**GOAL OF THE EXERCISE:** In the records below, tally each line that contains the word "Given" and give the total only.

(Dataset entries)
┌──

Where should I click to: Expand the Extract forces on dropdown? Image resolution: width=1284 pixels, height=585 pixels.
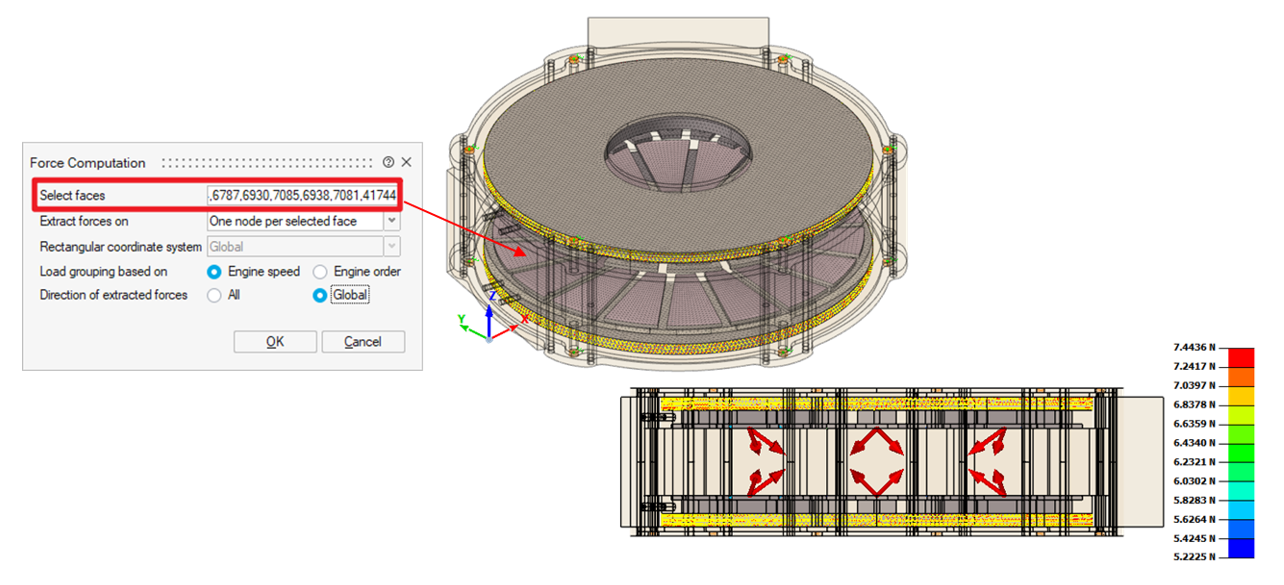tap(392, 221)
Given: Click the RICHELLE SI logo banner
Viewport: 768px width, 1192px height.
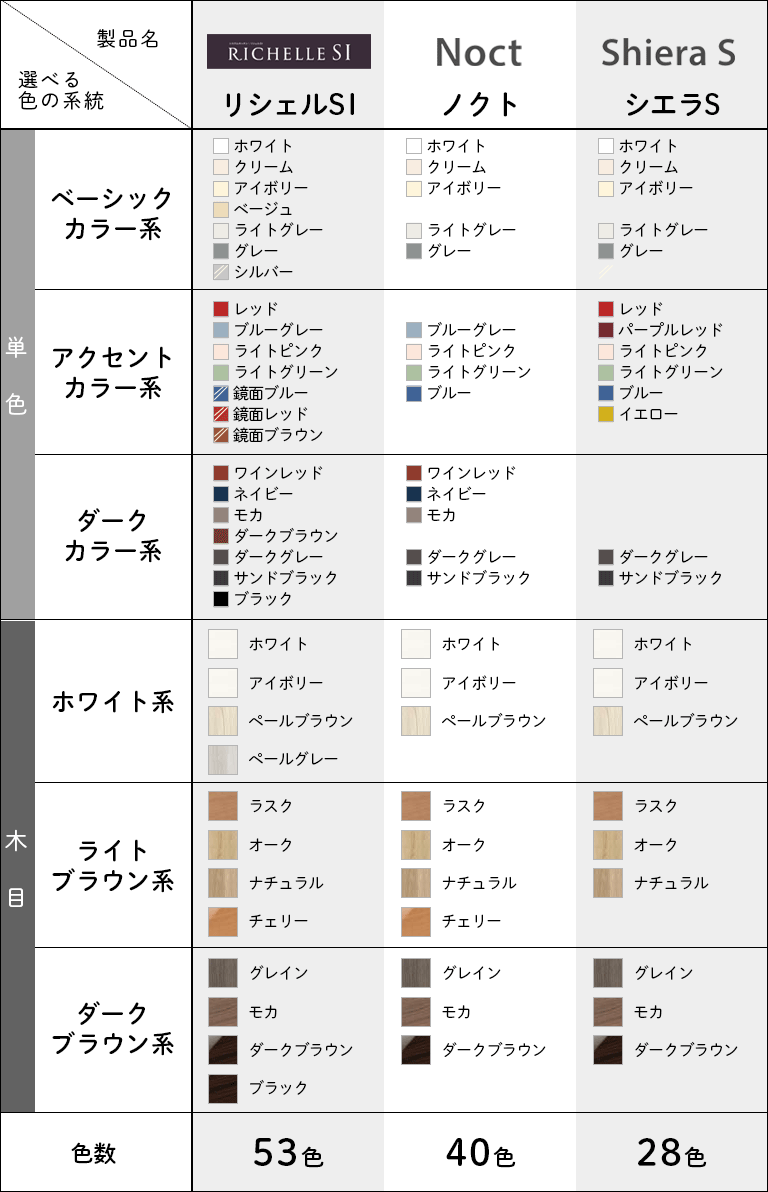Looking at the screenshot, I should pos(289,52).
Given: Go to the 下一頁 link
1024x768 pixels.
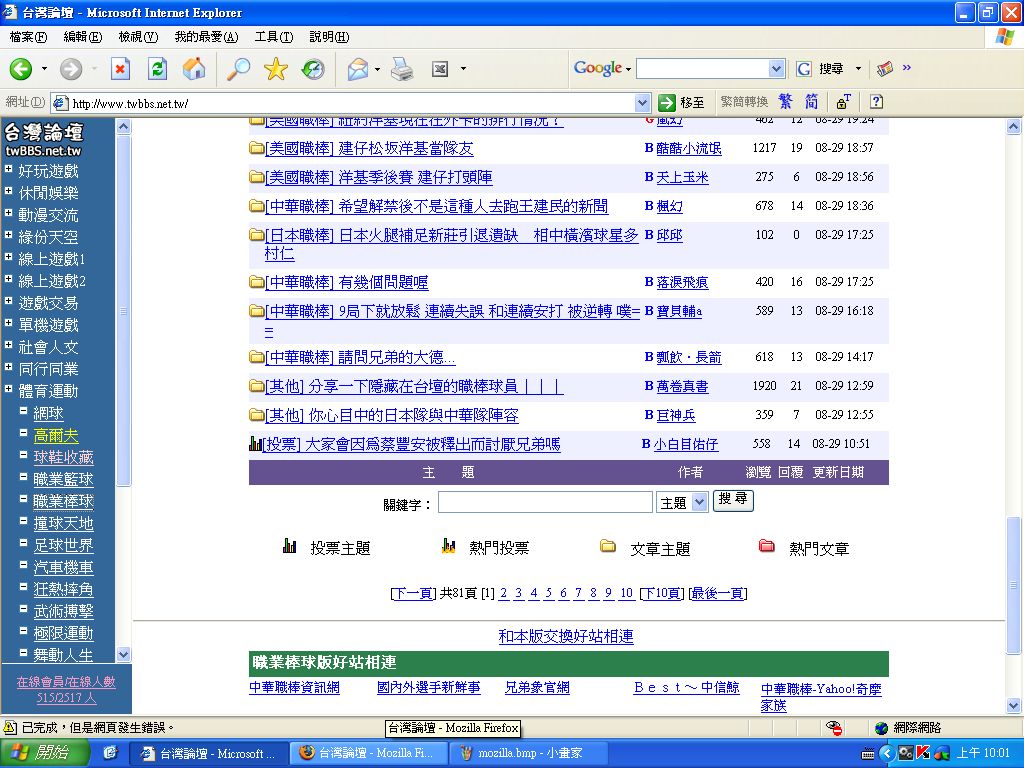Looking at the screenshot, I should 412,593.
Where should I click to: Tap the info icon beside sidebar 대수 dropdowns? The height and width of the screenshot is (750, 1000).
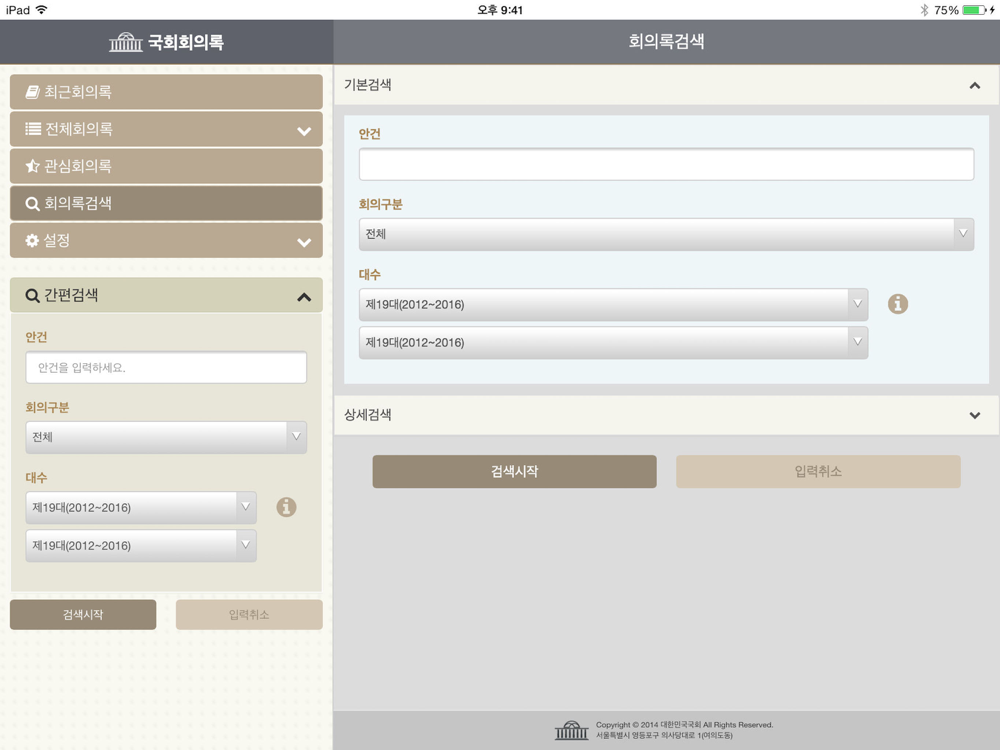click(286, 507)
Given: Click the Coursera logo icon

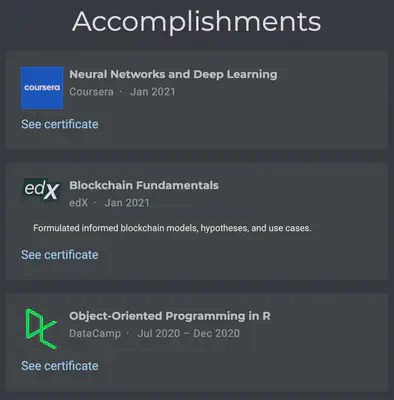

└──

**ANSWER TO THIS TASK:** 3